Dolphy’s comic genius was his depiction of our situation as one where mockery is always about to break out. The best we can hope for is to turn it to laughter even at our expense, making it the only happiness that most Filipinos can afford to give.
A misguided tribute said that Dolphy’s long career of unrelieved comedy was redeemed when he gave a tragic turn to his usual character of a gay making the most of a bad situation. Yet that too was comedy but without pulling any punches as to where the condition of not belonging finally leads.
Tragic roles are easy. Someone of importance loses it all. You don’t have to appear ridiculous. But most people have little or nothing, be it money, charm or social grace -- and lose even the little or nothing. Now that’s funny because being of such small account one would have thought they might be spared the last indignity but they are not spared.

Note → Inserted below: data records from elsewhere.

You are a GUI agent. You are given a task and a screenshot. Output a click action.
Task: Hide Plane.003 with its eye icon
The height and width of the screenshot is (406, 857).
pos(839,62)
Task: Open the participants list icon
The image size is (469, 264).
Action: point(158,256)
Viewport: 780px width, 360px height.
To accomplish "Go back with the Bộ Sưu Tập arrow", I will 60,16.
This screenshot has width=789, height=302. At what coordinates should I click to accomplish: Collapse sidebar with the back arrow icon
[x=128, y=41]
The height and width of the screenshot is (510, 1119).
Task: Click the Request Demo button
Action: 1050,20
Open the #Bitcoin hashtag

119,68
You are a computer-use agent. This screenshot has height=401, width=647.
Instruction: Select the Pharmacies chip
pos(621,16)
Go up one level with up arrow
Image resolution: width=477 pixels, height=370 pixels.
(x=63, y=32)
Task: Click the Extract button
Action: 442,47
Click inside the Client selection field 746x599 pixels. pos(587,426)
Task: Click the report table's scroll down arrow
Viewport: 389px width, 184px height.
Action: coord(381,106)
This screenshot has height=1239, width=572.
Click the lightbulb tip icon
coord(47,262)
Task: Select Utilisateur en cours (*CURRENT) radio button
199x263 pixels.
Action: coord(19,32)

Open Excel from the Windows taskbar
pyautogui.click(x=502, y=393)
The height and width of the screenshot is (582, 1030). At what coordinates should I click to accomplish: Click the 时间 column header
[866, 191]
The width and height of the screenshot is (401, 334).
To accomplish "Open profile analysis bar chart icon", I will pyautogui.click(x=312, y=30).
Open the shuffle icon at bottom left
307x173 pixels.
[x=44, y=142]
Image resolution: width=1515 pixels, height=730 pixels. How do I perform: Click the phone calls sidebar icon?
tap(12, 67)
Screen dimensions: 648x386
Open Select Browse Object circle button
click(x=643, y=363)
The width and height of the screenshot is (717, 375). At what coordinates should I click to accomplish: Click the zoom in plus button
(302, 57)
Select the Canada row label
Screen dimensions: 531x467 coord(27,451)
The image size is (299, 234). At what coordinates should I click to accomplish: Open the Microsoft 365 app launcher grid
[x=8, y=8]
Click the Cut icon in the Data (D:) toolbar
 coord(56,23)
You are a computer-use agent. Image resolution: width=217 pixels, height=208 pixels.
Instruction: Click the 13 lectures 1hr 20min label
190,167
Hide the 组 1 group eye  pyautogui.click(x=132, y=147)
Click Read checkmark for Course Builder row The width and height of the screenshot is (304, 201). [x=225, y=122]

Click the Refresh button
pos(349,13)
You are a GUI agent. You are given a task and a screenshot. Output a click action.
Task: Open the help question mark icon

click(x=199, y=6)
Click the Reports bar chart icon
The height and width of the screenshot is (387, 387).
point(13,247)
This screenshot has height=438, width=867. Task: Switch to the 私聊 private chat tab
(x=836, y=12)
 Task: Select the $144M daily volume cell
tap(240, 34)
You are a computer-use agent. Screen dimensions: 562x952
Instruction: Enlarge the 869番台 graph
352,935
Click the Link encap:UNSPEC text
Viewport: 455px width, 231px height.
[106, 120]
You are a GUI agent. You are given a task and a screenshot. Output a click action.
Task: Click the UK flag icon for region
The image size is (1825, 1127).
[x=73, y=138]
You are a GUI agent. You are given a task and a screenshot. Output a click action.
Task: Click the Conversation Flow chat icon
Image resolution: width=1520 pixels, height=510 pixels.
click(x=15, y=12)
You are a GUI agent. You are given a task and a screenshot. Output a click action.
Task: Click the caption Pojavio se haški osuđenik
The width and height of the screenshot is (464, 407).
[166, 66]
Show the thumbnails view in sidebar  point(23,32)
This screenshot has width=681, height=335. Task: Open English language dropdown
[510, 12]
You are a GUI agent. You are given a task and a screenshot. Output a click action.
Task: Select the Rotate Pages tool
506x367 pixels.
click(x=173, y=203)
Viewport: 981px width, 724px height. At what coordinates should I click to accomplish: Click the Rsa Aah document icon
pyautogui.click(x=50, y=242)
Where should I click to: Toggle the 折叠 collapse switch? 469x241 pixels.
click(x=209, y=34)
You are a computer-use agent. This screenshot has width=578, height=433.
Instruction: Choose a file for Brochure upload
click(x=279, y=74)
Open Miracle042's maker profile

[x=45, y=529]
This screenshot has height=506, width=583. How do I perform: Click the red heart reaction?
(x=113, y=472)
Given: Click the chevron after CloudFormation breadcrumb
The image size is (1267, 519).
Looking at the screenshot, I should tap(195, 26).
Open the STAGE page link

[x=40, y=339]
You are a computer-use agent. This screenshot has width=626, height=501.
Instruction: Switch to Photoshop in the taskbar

Dolphy never changed the scenes of his comedies. It was the unspoken wisdom of his body of work that governments change, time passes yet nothing changes for the better but there can be contentment if you look for it. I felt vaguely offended when the Dolphy who brightened our gloomy lives during martial law was still the same Dolphy after WE had liberated the country. But he was right and we were asinine to think we had made a difference.
Indeed, in the deepest disappointment, in the most wretched moments of loss, there is always something funny; not least because Someone up there Who claims to be able to do anything, does nothing to keep it from happening. Call Him God, call it Fate, call what you like the power that could make it all right yet doesn’t -- from malice of course so it must be for entertainment. And when someone laughs in a movie house others follow.
It is laughter not courage that is contagious. Comedy is the book of laughter and forgetting, to borrow from Milan Kundera. But Dolphy left the last page blank for us to fill in.
Struggling to stay alive, giving the state every chance to give him his due, still it missed its cue. Perfect. Every man wants respect; not getting any was the stuff of Dolphy’s comedy.
As the enormous regard and affection became more evident, the government and its paid apologists in media started pinning the blame on others than their paymaster. One came out with the story that homophobia prompted the body responsible for nominees to National Artist to reject Dolphy who frequently portrayed gays. But that body is homosexual in composition. What is this, self-loathing?
A president who can reach through the separation of powers to remove the Chief Justice at will, can certainly confer the National Artist Award on a man whose art -- it was art-- also entertained the nation, across all classes, and not just a select few without pretensions of educated taste because none of them has ever produced a halfway literate piece of criticism. But he did not. He gave him instead the Order of the Yellow Pumpkin whose gravity was such as to make Dolphy’s knees buckle under the weight. Dolphy never missed a chance to make fun of anything that so readily came to hand.
Victor Hugo of course missed the Nobel Prize because Nobel had not yet invented dynamite let alone made a fortune from it; but he wrote for the people and was buried in the Pantheon after a gigantic funeral and ceremonies of a splendor that rivaled Napoleon’s.
We must never accept that anyway Dolphy is the National Artist of our hearts. That’s nonsense. There is no such award. No law creates it. It doesn’t exist. And there is only one National Artist Award in law and it was refused Dolphy by a president who has absolutely no respect for process unless it suits him, which it does in this case.
The Liberal Party is hyperventilating because it had hoped to launch its senatorial slate on the groundswell of emotion over Dolphy’s death and so ride, so to speak, his golden casket to electoral victory, thereby earning the sobriquet, Libingan Party or LP.